AIM OF THE EXERCISE: Repeat each entry verbatim.

┌────────

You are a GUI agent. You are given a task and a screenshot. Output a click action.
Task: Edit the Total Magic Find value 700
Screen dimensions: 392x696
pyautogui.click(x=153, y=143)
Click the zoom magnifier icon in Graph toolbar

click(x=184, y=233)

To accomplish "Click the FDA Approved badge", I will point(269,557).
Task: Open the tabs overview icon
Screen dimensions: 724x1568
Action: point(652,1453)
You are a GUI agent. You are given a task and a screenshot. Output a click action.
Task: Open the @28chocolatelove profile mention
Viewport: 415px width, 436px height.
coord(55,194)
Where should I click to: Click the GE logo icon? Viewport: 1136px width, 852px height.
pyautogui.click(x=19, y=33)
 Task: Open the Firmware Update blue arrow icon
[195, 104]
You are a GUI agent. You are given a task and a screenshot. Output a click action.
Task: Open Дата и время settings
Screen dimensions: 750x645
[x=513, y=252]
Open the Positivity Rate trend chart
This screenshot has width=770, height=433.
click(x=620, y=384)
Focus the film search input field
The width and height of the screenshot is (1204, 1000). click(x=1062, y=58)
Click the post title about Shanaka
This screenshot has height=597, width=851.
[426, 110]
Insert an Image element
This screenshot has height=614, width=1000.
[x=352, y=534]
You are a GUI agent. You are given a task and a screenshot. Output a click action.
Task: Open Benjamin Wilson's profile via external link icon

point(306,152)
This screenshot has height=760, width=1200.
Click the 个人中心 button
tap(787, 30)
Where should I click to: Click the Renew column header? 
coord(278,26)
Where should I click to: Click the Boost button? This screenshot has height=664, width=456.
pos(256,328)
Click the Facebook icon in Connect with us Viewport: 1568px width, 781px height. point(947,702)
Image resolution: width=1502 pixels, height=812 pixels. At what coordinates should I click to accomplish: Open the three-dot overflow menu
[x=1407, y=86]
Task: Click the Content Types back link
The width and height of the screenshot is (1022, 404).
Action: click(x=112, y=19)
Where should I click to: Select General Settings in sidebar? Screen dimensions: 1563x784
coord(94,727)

└────────

ANSWER SECTION:
You are a GUI agent. You are given a task and a screenshot. Output a click action.
Task: Edit the Total Magic Find value 700
Screen dimensions: 392x696
pyautogui.click(x=153, y=143)
Click the zoom magnifier icon in Graph toolbar

click(x=184, y=233)

To accomplish "Click the FDA Approved badge", I will point(269,557).
Task: Open the tabs overview icon
Screen dimensions: 724x1568
Action: point(652,1453)
You are a GUI agent. You are given a task and a screenshot. Output a click action.
Task: Open the @28chocolatelove profile mention
Viewport: 415px width, 436px height.
coord(55,194)
Where should I click to: Click the GE logo icon? Viewport: 1136px width, 852px height.
pyautogui.click(x=19, y=33)
 Task: Open the Firmware Update blue arrow icon
[195, 104]
You are a GUI agent. You are given a task and a screenshot. Output a click action.
Task: Open Дата и время settings
Screen dimensions: 750x645
[x=513, y=252]
Open the Positivity Rate trend chart
This screenshot has width=770, height=433.
click(x=620, y=384)
Focus the film search input field
The width and height of the screenshot is (1204, 1000). click(x=1062, y=58)
Click the post title about Shanaka
This screenshot has height=597, width=851.
[426, 110]
Insert an Image element
This screenshot has height=614, width=1000.
[x=352, y=534]
You are a GUI agent. You are given a task and a screenshot. Output a click action.
Task: Open Benjamin Wilson's profile via external link icon

point(306,152)
This screenshot has height=760, width=1200.
Click the 个人中心 button
tap(787, 30)
Where should I click to: Click the Renew column header? 
coord(278,26)
Where should I click to: Click the Boost button? This screenshot has height=664, width=456.
pos(256,328)
Click the Facebook icon in Connect with us Viewport: 1568px width, 781px height. point(947,702)
Image resolution: width=1502 pixels, height=812 pixels. At what coordinates should I click to accomplish: Open the three-dot overflow menu
[x=1407, y=86]
Task: Click the Content Types back link
The width and height of the screenshot is (1022, 404).
Action: click(x=112, y=19)
Where should I click to: Select General Settings in sidebar? Screen dimensions: 1563x784
coord(94,727)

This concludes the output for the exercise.